We need advocates inside and outside of education to help students and teachers overcome these obstacles—or just remove them.

‘…they wanted to make a difference and ran into too many obstacles. We need advocates inside and outside of education to help students and teachers overcome these obstacles…’

What’s tech’s role in education? How about your efforts with this?

Tech helps us do more. Create more. Share more. Collect more. Collaborate more. More—and better. Our work with shared digital notebooks via Microsoft OneNote— teachers house course content within class notebooks shared by the teacher and students. Each student has their own notebook shared with the teacher. We can quickly scan through student notebooks to check for completion, or we can look more closely and assess the accuracy and quality of their work.

Outside of their classes, teachers have created separate shared notebooks where they first develop and warehouse course content and then later copy to their class notebooks for classroom consumption. We have a shared notebook as a department, too. It’s where all of our agendas are developed and stored. We’ve used it during professional development activities as well, where teachers will share assessment and student work samples, generating great conversation about course content, assessment strategies, student work quality, opportunities for collaboration, and the like.

All of this content can be revisited at any time. It’s been helpful when teachers have had to cover one another’s classes. They’re able to read through the notebook and understand where the class has been, where they are, and where they need to go at the class- and student-level.

Our main focus has been preserving and sharing student work as a department by creating separate student portfolio notebooks. In these notebooks, every student has a section visible to themselves and not just one teacher, but all teachers in the department. Students copy content from their class notebook to this portfolio notebook, then add written, audio, and/or video reflections.

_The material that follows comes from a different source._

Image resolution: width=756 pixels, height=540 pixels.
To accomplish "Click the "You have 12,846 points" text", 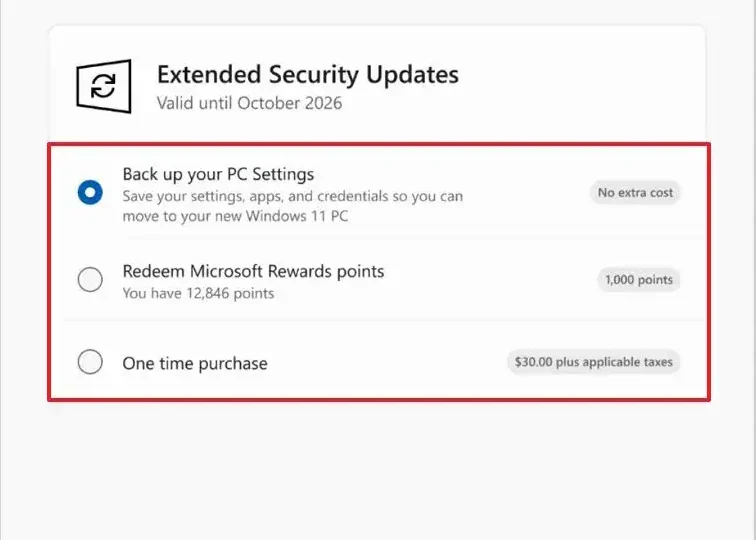I will pyautogui.click(x=198, y=293).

Then next year, when student progress to the next course, teachers and students can review this content and use it to inform both teaching and learning.

Any advice for other leaders in edtech?

Be flexible. What works here or there, at this time or another, all depends on what students and teachers are ready for. As leaders, we have to be open to and able to support different iterations of edtech. There’s too much variety out there to just pick one iteration and believe it to be the end all be all. Keep your goals in mind and pick the best tool available for the job.

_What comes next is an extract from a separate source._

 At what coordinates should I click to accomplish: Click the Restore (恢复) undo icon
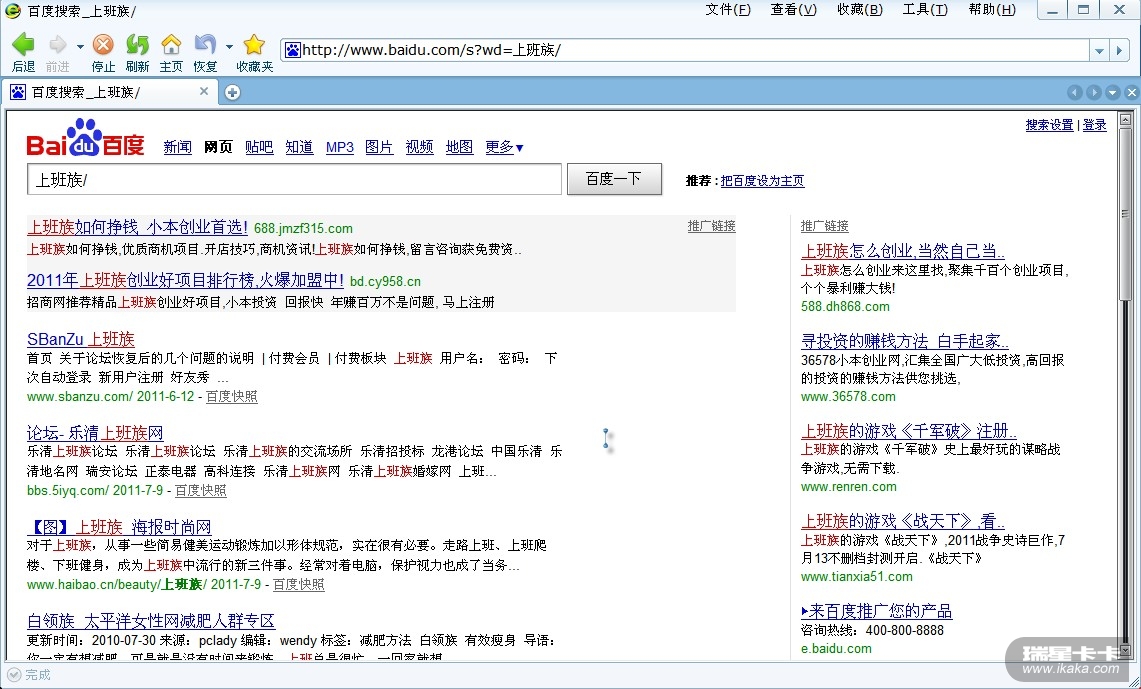(205, 45)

‘Keep your goals in mind and pick the best tool available for the job.’

What’s ahead for education—trends to watch? any you are setting? Anything else you care to add or emphasize concerning education, technology, or the future of learning?

The trend to watch in education is teacher recruitment and support. Talking about technology here, for me it begins with giving teachers the tools they need to do their job. But beyond technology, we have to create the right environment for our teachers where they feel comfortable and supported in using these tools, or even in simply doing their job.

This goes back to communication as well. What policies and practices are in place that teachers can follow, base their many decisions on, and trust that they will not be undermined? What opportunities do we create for teachers to learn and grow, to share ideas and take ownership of their classroom, of their career?

On the recruitment side, I try to communicate these ideas to folks throughout and even before the official interview process begins. Having that presence on social media, at conferences, putting in for different awards and formal recognition helps recruit teachers. Prospective educators are going to have options.

As supervisors and principals, we have to behave as recruiters and hiring managers (which, by the way, are separate positions available in the private sector) and really sell the environment. I make every effort to sell the environment by providing tours of the building and classrooms, I invite candidates to contact teachers, and I try to sell myself as a leader.